_Your goal_: Begin at the top of the records below and print each line exactly until the line containing "Task: Click the green chart graph icon" has been printed; any pictures are to be left out.

_Entries provided_:
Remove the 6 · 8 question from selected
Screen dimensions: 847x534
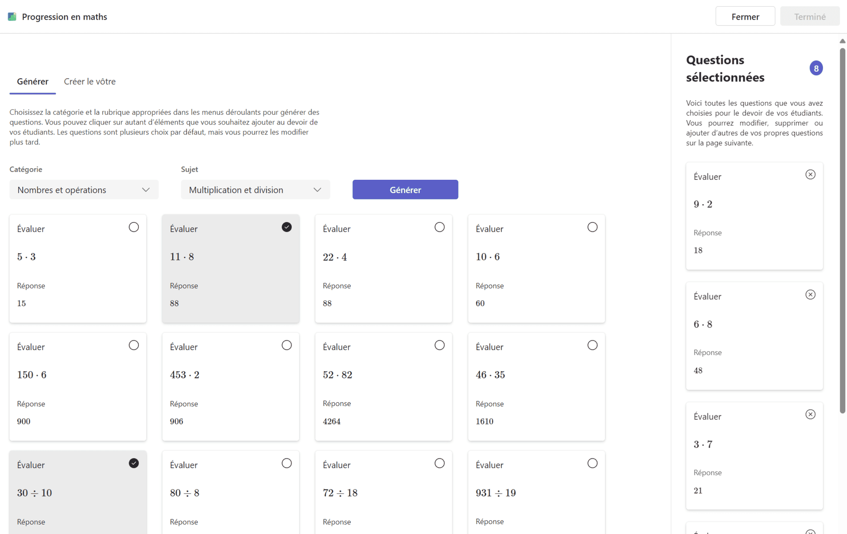click(810, 295)
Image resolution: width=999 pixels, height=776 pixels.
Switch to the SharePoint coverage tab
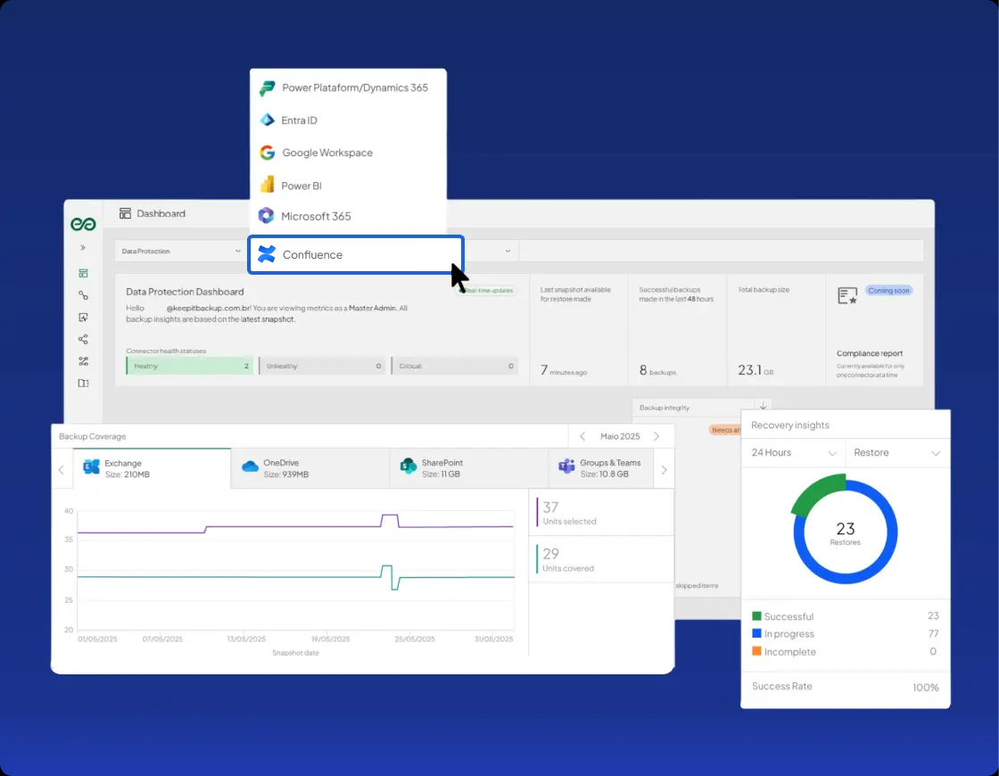(468, 468)
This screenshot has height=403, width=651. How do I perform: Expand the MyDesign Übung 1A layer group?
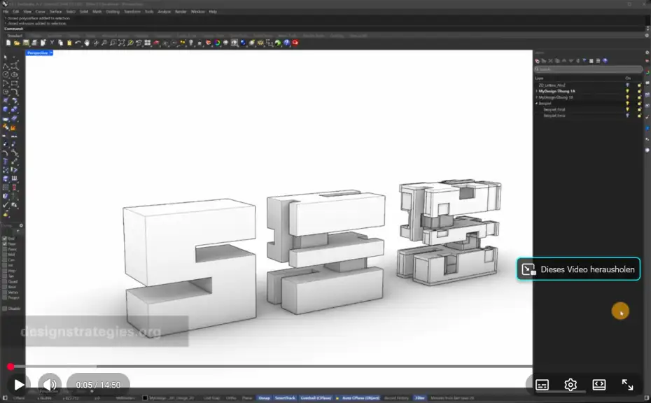pos(536,91)
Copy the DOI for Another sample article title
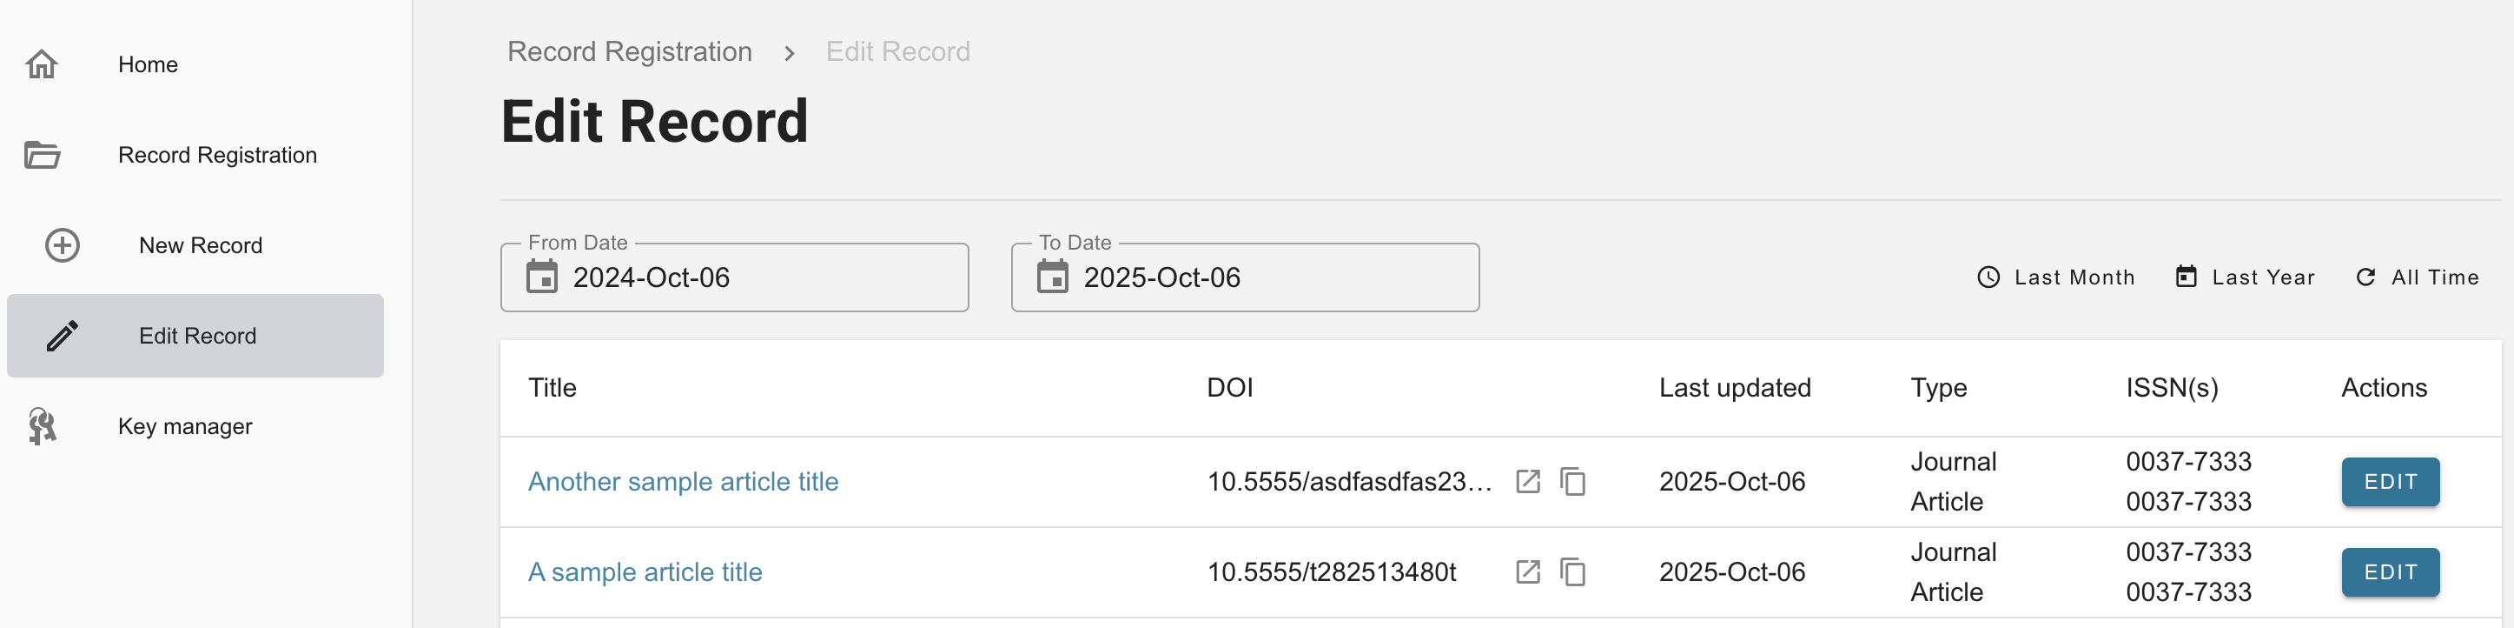The width and height of the screenshot is (2514, 628). pos(1573,481)
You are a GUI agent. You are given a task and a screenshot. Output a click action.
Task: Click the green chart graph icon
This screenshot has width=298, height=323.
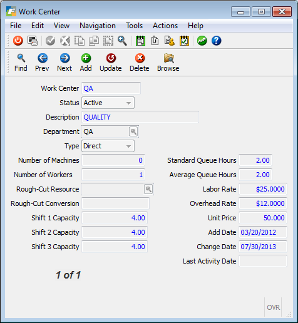[x=202, y=41]
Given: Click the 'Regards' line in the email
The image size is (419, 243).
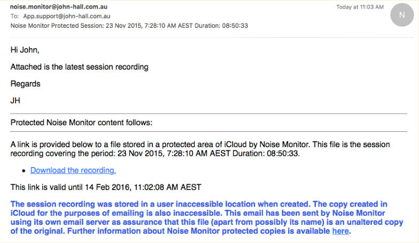Looking at the screenshot, I should point(25,84).
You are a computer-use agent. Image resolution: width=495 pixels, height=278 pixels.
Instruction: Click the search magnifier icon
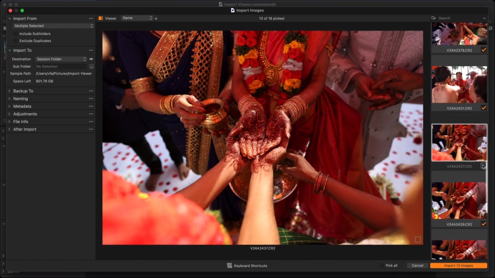point(433,18)
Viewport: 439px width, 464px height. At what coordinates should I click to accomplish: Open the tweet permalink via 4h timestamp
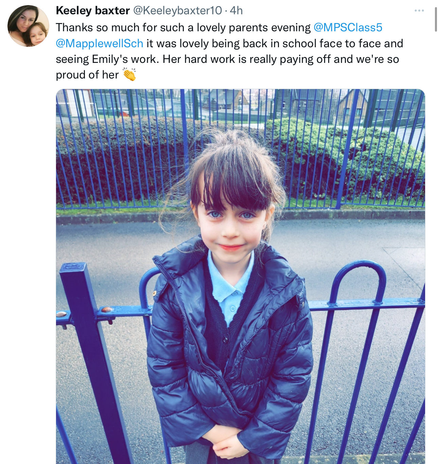pos(236,11)
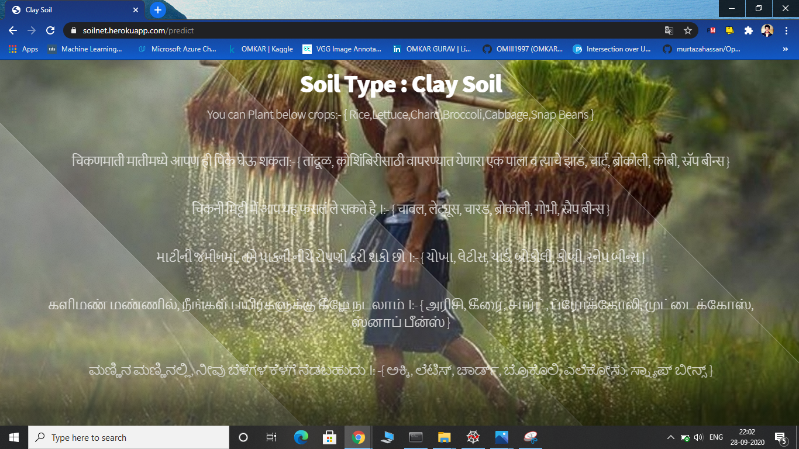799x449 pixels.
Task: Go back using the browser back arrow
Action: [13, 30]
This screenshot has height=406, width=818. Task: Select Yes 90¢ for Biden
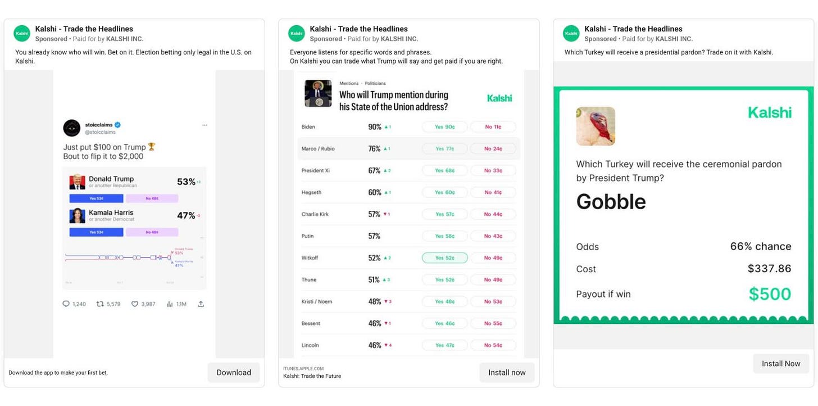(x=444, y=127)
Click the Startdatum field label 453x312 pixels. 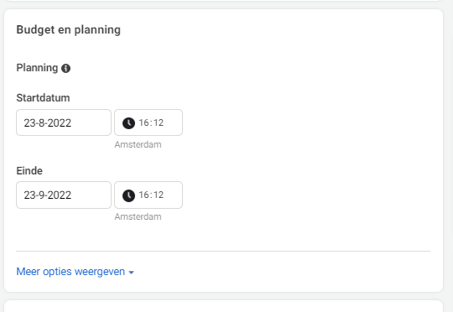[x=43, y=98]
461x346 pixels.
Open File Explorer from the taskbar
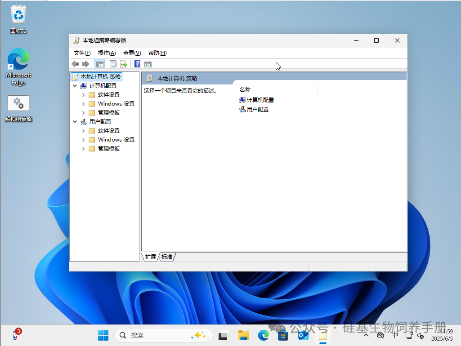tap(244, 335)
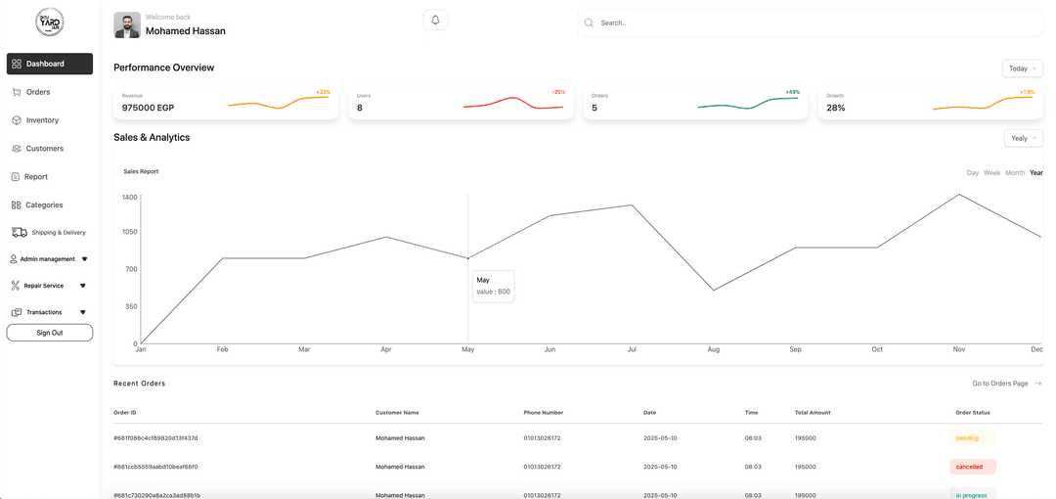Image resolution: width=1056 pixels, height=499 pixels.
Task: Click the notification bell icon
Action: pyautogui.click(x=435, y=21)
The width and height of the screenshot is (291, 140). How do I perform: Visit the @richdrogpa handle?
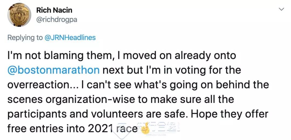57,20
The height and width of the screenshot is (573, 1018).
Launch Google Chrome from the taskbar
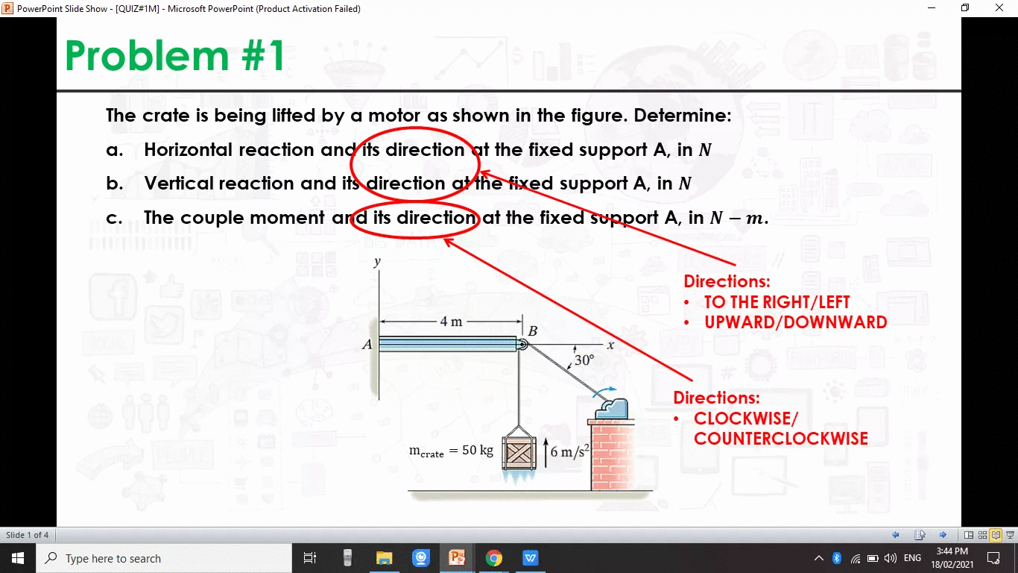[493, 557]
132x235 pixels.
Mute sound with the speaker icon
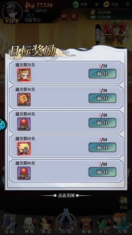pyautogui.click(x=65, y=16)
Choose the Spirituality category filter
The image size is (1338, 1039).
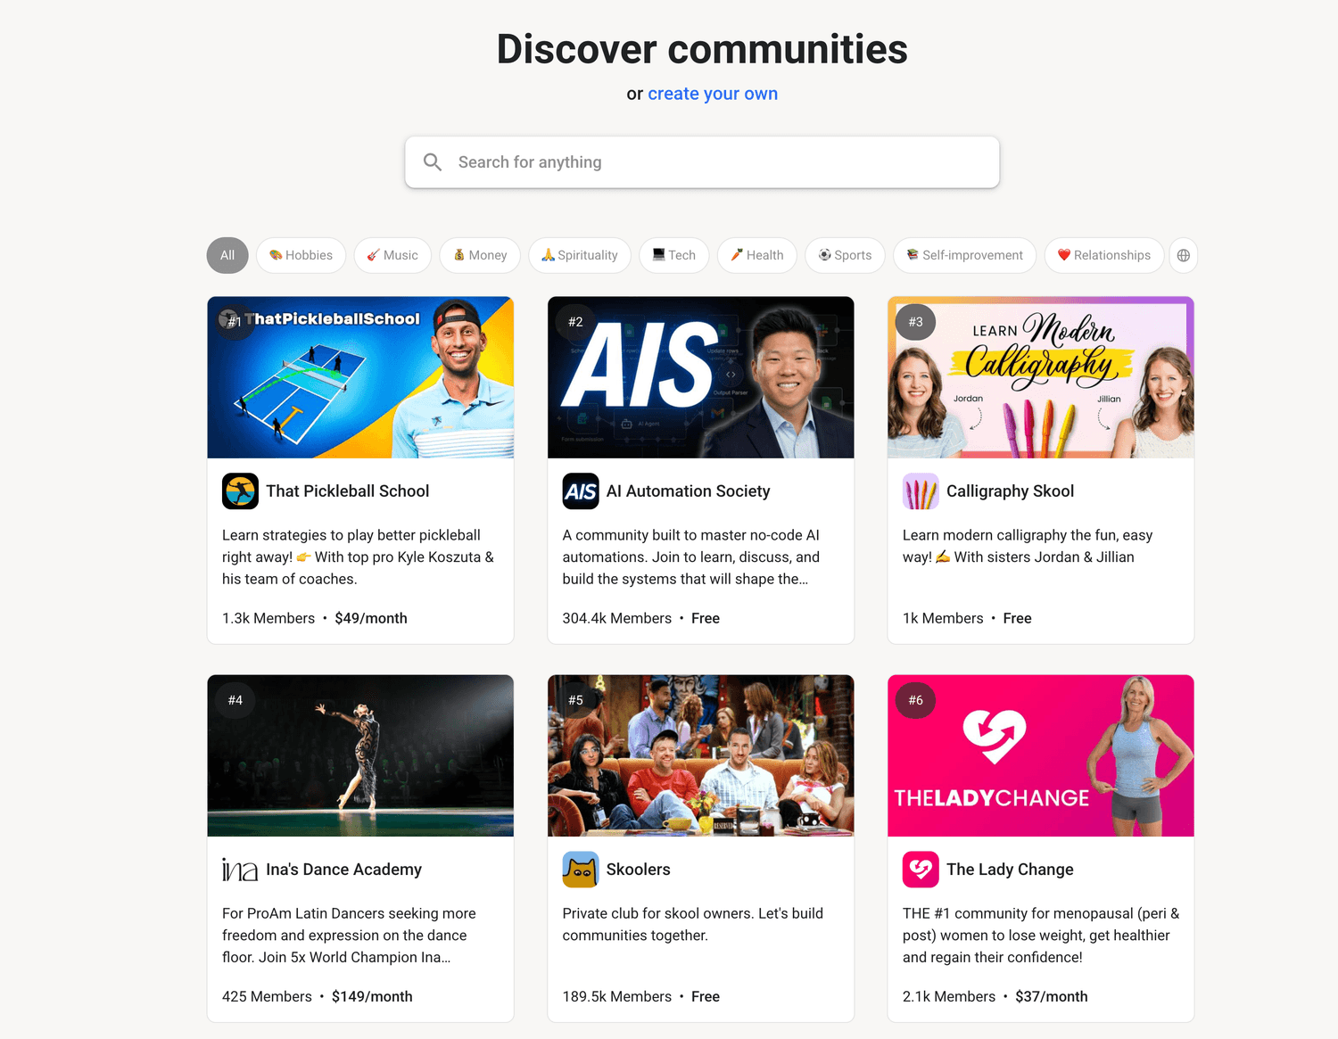pos(580,255)
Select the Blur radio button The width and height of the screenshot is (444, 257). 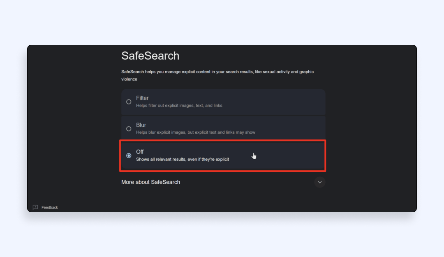click(129, 129)
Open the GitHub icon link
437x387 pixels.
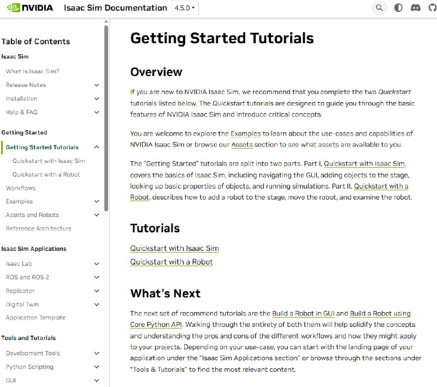pyautogui.click(x=432, y=8)
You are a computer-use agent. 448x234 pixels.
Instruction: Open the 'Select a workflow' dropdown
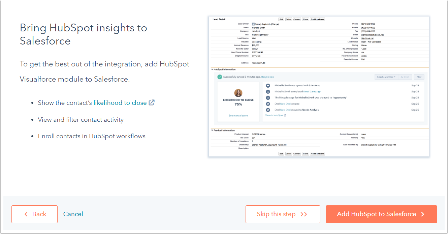click(386, 77)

_Solution for this exercise_:
Remove the 6 · 8 question from selected
Screen dimensions: 847x534
click(810, 295)
Image resolution: width=999 pixels, height=776 pixels.
Switch to the SharePoint coverage tab
(468, 468)
This screenshot has height=403, width=651. How do I perform: Expand the MyDesign Übung 1A layer group?
pos(536,91)
Copy the DOI for Another sample article title
The width and height of the screenshot is (2514, 628). pos(1573,481)
You are a GUI agent. You are given a task and a screenshot. Output a click action.
Task: Click the green chart graph icon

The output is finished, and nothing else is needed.